EXERCISE INSTRUCTIONS: Lines to restate from the data below: from the one containing "Blog (305, 2264)" to the one containing "Editor (137, 2292)", both included. Give them again exactly, and only them.

TASK DATA:
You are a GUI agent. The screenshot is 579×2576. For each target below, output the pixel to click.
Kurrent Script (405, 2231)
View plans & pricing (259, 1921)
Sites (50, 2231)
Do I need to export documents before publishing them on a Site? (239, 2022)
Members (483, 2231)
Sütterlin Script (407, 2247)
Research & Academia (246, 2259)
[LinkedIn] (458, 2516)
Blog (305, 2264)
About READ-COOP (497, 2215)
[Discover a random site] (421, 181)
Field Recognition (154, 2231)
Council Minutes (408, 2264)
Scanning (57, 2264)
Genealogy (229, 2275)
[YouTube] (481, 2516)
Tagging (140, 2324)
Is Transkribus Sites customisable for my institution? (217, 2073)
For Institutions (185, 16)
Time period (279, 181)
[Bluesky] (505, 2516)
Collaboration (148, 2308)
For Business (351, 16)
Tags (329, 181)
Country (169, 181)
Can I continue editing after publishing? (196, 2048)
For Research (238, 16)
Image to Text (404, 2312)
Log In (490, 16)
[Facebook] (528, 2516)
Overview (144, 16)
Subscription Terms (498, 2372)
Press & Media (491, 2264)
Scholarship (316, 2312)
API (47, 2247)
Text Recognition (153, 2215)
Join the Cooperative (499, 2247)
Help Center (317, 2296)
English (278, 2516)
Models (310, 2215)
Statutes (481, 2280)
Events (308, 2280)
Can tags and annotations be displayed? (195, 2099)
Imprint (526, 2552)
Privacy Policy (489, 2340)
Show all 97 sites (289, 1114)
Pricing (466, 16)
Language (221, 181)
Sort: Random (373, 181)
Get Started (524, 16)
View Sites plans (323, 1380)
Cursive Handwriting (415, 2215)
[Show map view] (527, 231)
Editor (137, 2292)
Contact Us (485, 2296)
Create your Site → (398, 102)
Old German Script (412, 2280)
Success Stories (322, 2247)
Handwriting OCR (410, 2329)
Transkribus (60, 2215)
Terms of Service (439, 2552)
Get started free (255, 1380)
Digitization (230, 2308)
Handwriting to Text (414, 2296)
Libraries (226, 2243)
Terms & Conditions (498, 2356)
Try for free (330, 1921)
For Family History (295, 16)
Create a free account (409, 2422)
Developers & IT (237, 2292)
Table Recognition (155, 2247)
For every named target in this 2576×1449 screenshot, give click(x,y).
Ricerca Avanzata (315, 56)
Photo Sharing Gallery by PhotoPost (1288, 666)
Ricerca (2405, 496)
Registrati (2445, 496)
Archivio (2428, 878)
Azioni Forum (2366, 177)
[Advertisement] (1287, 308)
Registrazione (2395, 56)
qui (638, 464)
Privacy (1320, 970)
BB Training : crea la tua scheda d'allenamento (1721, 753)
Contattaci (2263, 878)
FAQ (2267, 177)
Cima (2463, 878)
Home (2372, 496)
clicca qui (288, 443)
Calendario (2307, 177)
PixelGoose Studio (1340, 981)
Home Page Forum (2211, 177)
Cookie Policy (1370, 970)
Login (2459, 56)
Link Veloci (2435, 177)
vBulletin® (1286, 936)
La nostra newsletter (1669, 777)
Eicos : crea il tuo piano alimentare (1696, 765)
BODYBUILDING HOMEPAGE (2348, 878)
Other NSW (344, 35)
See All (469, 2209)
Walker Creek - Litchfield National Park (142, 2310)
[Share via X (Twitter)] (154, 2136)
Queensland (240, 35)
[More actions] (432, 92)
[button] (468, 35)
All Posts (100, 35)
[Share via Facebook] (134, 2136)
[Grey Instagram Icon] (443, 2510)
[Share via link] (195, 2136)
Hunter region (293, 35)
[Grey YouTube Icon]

RESULT OF THIS EXERCISE:
Blog (305, 2264)
About READ-COOP (497, 2215)
[Discover a random site] (421, 181)
Field Recognition (154, 2231)
Council Minutes (408, 2264)
Scanning (57, 2264)
Genealogy (229, 2275)
[YouTube] (481, 2516)
Tagging (140, 2324)
Is Transkribus Sites customisable for my institution? (217, 2073)
For Institutions (185, 16)
Time period (279, 181)
[Bluesky] (505, 2516)
Collaboration (148, 2308)
For Business (351, 16)
Tags (329, 181)
Country (169, 181)
Can I continue editing after publishing? (196, 2048)
For Research (238, 16)
Image to Text (404, 2312)
Log In (490, 16)
[Facebook] (528, 2516)
Overview (144, 16)
Subscription Terms (498, 2372)
Press & Media (491, 2264)
Scholarship (316, 2312)
API (47, 2247)
Text Recognition (153, 2215)
Join the Cooperative (499, 2247)
Help Center (317, 2296)
English (278, 2516)
Models (310, 2215)
Statutes (481, 2280)
Events (308, 2280)
Can tags and annotations be displayed? (195, 2099)
Imprint (526, 2552)
Privacy Policy (489, 2340)
Show all 97 sites (289, 1114)
Pricing (466, 16)
Language (221, 181)
Sort: Random (373, 181)
Get Started (524, 16)
View Sites plans (323, 1380)
Cursive Handwriting (415, 2215)
[Show map view] (527, 231)
Editor (137, 2292)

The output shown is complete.